L’edizione attuale dell’Esports World Cup ha visto a Birmingham le prime gare valide per la qualificazione ai tornei che si disputeranno nella sede principale. In questa fase preliminare sono stati messi in palio biglietti per le categorie più attese: Street Fighter 6, Fatal Fury (nota anche come City of the Wolves) e Trackmania.
Le competizioni hanno messo sotto i riflettori giocatori affermati e nuove leve, mostrando sia la continuità dei nomi storici sia la capacità di emergere di talenti meno conosciuti.
La manifestazione britannica ha rappresentato un banco di prova tecnico e mentale: i formati adottati hanno alternato fasi a gironi e playoff a eliminazione, con partite che spesso si sono decise all’ultimo set.
I risultati a Birmingham non solo assegnano i pass per Riyadh, ma influenzano anche le dinamiche internazionali delle rispettive scene competitive, premiando chi ha saputo adattarsi alle condizioni del torneo e agli avversari più insidiosi.
Street Fighter 6: due pass e un finale tirato
Nel settore dedicato a Street Fighter 6 sono stati consegnati due pass per l’evento in Arabia Saudita, e la contesa si è svolta principalmente tra giocatori giapponesi e rappresentanti della regione cinese. La fase conclusiva ha offerto una serie di match intensi e una finale che si è protratta fino al reset della bracket, con l’incontro deciso al quinto set. Questo tipo di svolgimento mette in evidenza l’importanza di saper reagire sotto pressione: la rimonta e la gestione del vantaggio tecnico hanno fatto la differenza nell’esito, confermando quanto conta l’esperienza nelle fasi decisive.
Protagonisti e esito della finale
Il successo è andato a Gachikun, che con il suo Rashid ha avuto la meglio su Micky, reduce dall’utilizzo di Mai Shiranui come scelta chiave. Il match finale, contraddistinto da continui ribaltamenti, ha premiato la costanza e il tempismo nelle scelte di frame e nelle strategie di pressione. Entrambi i giocatori guadagnano attenzione in vista di Riyadh, ma la vittoria di Gachikun ribadisce la sua capacità di capitalizzare nei momenti topici, elemento fondamentale in un torneo dove ogni errore può costare l’accesso alla fase successiva.

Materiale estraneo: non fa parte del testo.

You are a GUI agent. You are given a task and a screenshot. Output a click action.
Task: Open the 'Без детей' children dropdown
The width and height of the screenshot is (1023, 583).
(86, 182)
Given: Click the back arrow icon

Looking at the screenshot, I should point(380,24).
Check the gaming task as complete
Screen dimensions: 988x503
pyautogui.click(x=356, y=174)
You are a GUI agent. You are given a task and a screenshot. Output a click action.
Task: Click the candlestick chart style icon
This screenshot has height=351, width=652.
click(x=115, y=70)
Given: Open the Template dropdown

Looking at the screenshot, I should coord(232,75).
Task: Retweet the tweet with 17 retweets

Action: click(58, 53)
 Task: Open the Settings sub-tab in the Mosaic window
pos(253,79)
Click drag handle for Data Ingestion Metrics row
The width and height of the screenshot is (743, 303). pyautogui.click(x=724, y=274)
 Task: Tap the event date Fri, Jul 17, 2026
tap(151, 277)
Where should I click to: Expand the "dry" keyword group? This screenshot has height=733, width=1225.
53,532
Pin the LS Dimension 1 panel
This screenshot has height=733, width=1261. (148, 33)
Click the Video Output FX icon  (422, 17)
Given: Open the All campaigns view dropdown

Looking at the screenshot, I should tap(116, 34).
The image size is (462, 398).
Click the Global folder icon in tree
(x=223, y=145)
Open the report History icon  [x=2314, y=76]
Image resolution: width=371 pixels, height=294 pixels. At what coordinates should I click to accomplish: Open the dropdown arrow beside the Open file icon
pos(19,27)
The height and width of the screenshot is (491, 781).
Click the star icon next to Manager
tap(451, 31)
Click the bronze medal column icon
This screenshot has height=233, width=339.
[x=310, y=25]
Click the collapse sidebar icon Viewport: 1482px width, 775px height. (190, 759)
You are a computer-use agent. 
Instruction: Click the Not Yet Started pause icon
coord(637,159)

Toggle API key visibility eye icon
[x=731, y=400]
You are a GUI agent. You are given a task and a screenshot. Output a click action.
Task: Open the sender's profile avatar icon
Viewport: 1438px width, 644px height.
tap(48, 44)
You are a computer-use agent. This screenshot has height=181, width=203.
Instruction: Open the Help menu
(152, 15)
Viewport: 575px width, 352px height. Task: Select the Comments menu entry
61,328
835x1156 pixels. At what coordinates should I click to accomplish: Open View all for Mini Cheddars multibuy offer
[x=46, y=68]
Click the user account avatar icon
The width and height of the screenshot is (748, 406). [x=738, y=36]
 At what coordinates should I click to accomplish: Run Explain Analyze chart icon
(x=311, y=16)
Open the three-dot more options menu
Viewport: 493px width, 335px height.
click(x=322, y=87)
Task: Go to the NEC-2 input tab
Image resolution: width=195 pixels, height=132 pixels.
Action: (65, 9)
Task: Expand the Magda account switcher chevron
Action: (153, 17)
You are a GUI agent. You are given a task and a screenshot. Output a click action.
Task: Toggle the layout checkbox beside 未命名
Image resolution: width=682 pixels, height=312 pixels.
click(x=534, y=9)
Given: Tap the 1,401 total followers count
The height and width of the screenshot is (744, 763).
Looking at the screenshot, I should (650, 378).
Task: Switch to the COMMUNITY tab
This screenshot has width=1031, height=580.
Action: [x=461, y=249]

Fatal Fury / City of the Wolves: tre pass e affermazione taiwanese
La sezione dedicata a Fatal Fury, indicata anche con il nome City of the Wolves, ha attribuito tre pass validi per l’Esports World Cup. Questa prova era anche tappa delle SNK World Tour, quindi i punti in palio avevano un peso aggiuntivo per la classifica globale. In terra d’Inghilterra si è confermata la presenza di una forte rappresentanza asiatica, con risultati che consolidano posizioni già rilevanti nella leaderboard internazionale e offrono spunti interessanti per gli equilibri futuri.
Vincitori e piazzamenti
La vittoria è stata conquistata da ZJZ, che ha sconfitto DarkAngel con un netto 3-0 nella finale, dimostrando controllo dei match e adattabilità nelle risposte offensive. Altri due pass sono stati assegnati rispettivamente a Basher, rappresentante messicano, e al giapponese mi2ha4, entrambi riusciti a conquistare la qualificazione nonostante la concorrenza serrata. Questi risultati mostrano come la scena di Fatal Fury rimanga internazionale e competitiva, con giocatori provenienti da regioni diverse pronti a sfidarsi sui palcoscenici globali.
Trackmania: otto pass e qualche sorpresa inaspettata
Per la disciplina dei motori, Trackmania ha debuttato nel programma dell’Esports World Cup con l’assegnazione di ben otto pass per Riyadh. Il torneo si è sviluppato attraverso una fase a gironi, utile a definire le posizioni per i playoff, e una serie di finali in cui sono emersi sia i protagonisti della scorsa stagione sia nuove promesse. Le qualificazioni hanno riservato sorprese: nomi attesi come Binkss, Massa e Puzstitopako non sono riusciti a passare il turno, lasciando spazio a interpreti emergenti pronti a capitalizzare l’occasione.
Chi ha brillato e la finale
Tra i giocatori che hanno approfittato delle eliminazioni eccellenti figurano l’australiano Mudda e il cileno eLcoon21, entrambi capaci di avanzare grazie a prestazioni solide. La lotta per il podio ha visto il ritorno dei protagonisti della stagione precedente: il canadese Carljr, il tedesco Granady e la coppia Pac/Epos si sono contesi la vittoria nell’ultimo quadrangolare. Alla fine, a trionfare è stato Pac, che ha regolato gli avversari nell’ultima gara sul tracciato denominato Brazil 2026, conquistando il pass e chiudendo una competizione caratterizzata da ritmo serrato e scelte tattiche precise.